Na semana passada, fiscais foram recebidos a tiros de fuzil ao se aproximarem de uma área tomada por acampamentos. Os suspeitos fugiram pela mata e deixaram para trás um fuzil, carregadores, munições, celulares e um kit de internet via satélite.

“Acreditamos que parte do grupo permaneça na área, as forças de segurança vão seguir fazendo incursões até localizá-los”, disse Loss.

Cinco homens seguem foragidos.

Com 67 mil hectares entre Pontes e Lacerda, Conquista d’Oeste e Vila Bela da Santíssima Trindade, a Sararé lidera a devastação associada ao ouro ilegal. Em três anos, o Ibama estima ao menos 3.373 hectares degradados. Em 2025, a terra indígena esteve no topo de alertas de garimpo. Após as primeiras semanas de operação, o total caiu de centenas por mês para menos de dez.

A logística dos grupos inclui terminais de internet via satélite, rádios e olheiros para antecipar a chegada das equipes. Em uma única frente, fiscais apreenderam cerca de 15 dispositivos.

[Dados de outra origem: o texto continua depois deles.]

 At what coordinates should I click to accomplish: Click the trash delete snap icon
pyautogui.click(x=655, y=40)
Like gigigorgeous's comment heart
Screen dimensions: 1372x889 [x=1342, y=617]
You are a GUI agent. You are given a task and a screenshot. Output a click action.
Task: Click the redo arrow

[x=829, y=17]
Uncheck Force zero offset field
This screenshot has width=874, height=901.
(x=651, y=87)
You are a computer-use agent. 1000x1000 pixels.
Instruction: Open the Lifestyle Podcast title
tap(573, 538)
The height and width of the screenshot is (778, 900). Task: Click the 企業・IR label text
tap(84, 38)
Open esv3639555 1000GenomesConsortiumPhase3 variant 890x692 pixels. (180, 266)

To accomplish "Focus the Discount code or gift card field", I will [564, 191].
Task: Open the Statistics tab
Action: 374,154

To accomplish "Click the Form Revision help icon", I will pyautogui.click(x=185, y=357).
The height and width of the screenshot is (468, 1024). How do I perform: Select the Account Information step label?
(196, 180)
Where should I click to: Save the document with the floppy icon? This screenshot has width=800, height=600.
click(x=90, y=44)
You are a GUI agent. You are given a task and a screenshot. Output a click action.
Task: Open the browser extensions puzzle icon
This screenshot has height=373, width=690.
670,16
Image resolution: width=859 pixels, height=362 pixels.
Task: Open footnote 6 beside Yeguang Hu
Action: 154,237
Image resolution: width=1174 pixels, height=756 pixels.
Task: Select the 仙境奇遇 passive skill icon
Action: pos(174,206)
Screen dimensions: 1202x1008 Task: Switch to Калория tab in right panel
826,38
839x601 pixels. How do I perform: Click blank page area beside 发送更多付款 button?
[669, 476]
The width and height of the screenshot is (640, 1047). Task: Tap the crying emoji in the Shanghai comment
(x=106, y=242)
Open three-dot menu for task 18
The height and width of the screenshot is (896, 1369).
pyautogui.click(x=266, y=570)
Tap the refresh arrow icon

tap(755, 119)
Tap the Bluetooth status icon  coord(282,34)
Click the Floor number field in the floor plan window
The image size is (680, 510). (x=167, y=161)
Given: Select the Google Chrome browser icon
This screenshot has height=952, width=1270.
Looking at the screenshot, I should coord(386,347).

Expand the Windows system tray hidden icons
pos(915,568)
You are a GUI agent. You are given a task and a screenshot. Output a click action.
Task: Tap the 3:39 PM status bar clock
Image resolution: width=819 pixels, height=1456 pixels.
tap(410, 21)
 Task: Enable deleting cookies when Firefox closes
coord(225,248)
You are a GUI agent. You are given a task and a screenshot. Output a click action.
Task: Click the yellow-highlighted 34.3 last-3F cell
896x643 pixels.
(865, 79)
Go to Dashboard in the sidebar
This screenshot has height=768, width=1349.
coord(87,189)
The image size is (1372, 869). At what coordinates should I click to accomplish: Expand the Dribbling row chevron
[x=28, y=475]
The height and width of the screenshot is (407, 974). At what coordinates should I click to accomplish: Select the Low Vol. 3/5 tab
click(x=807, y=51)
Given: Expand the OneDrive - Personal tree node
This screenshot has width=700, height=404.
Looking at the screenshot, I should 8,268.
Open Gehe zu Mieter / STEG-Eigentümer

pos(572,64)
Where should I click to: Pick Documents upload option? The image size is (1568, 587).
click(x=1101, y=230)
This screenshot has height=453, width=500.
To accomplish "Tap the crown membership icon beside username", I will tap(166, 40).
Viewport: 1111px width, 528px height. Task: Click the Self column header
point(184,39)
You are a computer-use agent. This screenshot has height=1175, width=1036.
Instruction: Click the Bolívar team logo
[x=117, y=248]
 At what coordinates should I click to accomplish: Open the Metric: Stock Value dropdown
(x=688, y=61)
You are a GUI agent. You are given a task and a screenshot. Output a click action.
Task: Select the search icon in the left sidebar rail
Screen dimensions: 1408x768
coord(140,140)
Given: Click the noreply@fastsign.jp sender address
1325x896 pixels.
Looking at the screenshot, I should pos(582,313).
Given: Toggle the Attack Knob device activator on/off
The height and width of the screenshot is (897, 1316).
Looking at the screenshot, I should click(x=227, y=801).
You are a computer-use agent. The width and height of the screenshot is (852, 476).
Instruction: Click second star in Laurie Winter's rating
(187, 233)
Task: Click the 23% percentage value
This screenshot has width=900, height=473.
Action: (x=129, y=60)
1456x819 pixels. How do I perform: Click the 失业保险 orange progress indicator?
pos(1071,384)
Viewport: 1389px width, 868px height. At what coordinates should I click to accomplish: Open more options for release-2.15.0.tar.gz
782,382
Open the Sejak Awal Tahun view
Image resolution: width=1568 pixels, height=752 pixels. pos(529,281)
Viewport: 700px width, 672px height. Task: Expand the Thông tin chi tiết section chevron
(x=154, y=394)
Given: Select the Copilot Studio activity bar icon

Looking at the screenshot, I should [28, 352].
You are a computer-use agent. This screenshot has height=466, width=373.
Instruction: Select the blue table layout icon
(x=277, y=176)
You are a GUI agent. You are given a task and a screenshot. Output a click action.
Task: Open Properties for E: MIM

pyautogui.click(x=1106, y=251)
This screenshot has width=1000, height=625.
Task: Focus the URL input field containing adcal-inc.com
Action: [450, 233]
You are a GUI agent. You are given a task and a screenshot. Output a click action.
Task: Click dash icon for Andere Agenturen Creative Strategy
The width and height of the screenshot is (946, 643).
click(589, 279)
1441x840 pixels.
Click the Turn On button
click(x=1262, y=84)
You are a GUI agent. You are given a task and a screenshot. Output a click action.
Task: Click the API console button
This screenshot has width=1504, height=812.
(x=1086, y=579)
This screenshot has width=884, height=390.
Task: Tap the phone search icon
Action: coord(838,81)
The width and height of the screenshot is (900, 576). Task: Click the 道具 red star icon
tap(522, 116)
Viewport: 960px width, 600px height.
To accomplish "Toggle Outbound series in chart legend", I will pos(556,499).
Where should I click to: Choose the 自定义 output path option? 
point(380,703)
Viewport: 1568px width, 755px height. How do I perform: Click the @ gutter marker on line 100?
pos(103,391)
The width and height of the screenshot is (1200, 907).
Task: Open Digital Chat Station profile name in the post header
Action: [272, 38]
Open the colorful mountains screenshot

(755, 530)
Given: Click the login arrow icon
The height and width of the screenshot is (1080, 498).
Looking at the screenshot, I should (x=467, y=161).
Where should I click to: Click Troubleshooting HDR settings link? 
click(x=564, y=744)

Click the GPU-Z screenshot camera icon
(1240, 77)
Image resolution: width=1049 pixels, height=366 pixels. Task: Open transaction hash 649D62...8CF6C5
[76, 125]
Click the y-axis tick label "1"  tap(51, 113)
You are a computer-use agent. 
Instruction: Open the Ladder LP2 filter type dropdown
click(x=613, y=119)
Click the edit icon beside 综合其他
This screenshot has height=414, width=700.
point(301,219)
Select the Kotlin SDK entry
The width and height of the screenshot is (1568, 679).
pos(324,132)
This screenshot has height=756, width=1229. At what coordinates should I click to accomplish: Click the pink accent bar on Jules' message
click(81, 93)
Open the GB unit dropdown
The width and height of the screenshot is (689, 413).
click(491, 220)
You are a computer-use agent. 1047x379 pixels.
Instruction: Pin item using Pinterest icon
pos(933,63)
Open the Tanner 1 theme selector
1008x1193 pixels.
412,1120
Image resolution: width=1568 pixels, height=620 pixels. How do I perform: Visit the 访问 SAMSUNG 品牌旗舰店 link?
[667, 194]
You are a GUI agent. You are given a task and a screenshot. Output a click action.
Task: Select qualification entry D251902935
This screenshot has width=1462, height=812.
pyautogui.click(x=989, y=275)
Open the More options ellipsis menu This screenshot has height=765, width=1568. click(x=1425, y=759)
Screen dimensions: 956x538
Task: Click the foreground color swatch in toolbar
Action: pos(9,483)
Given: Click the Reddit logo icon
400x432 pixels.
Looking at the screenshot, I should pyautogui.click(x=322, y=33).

Escavadeiras são camufladas com lonas verdes e folhas de palmeira para driblar o reconhecimento aéreo. Motores e bombas d’água são enterrados em trincheiras. Acampamentos desfeitos por agentes acabam reocupados semanas depois.

Imagens mostram onde os garimpeiros depositavam mantimentos. (Vídeo: Ibama)

A dinâmica de extração segue padrão conhecido. Escavadeiras abrem cavas, motores puxam água do rio e alimentam bicos de jato que desmancham barrancos. O sedimento passa por caixas com tapetes impregnados de mercúrio para reter o ouro. O excesso retorna ao curso d’água com resíduos oleosos. “A turbidez impede a luz de chegar ao fundo, mata plantas aquáticas e afeta a cadeia alimentar dos peixes. Em muitos trechos a mata ciliar foi ao chão”, disse Loss.

Os números ilustram a escala. Até meados de setembro, as equipes desmantelaram mais de 500 acampamentos. Pelo menos 140 escavadeiras e 400 motores foram inutilizados ou apreendidos. Quase 65 mil litros de diesel foram retirados de circulação. No entorno, usado como base de apoio, seis postos clandestinos de combustível foram fechados. A Polícia Civil de Mato Grosso calcula multas administrativas próximas de 4 milhões de reais. Em balanço parcial, 10 quilos de mercúrio foram apreendidos.

A Polícia Federal conduz inquéritos sobre exploração mineral em terra indígena, lavagem de dinheiro e organização criminosa, com frentes na faixa de fronteira para rastrear armas, insumos e rotas. A Polícia Civil relata reflexos na segurança pública regional. Segundo o delegado regional João Paulo Berté, facções primeiro venderam drogas ao contingente no garimpo e depois passaram a disputar frentes de extração. “Em 2024 e 2025 contabilizamos cerca de 60 homicídios diretamente ligados à disputa por espaço no garimpo. Muitos corpos são removidos do local do crime, o que dificulta a perícia”, afirmou.

A operação cumpre decisão judicial de 2023 que determinou a retirada total de invasores não indígenas da Terra Indígena Sararé. Participam Ibama, PF, Polícia Rodoviária Federal, Força Nacional de Segurança Pública, Fundação Nacional dos Povos Indígenas (Funai), Ministério dos Povos Indígenas, Grupo Especial de Fronteira de Mato Grosso (Gefron) e as polícias Civil e Militar de Mato Grosso e de Goiás. “É um trabalho sem prazo para acabar. A presença tem de ser permanente, dentro da terra indígena e nos pontos de apoio no entorno”, disse Jair Schmitt, diretor de Proteção Ambiental do Ibama.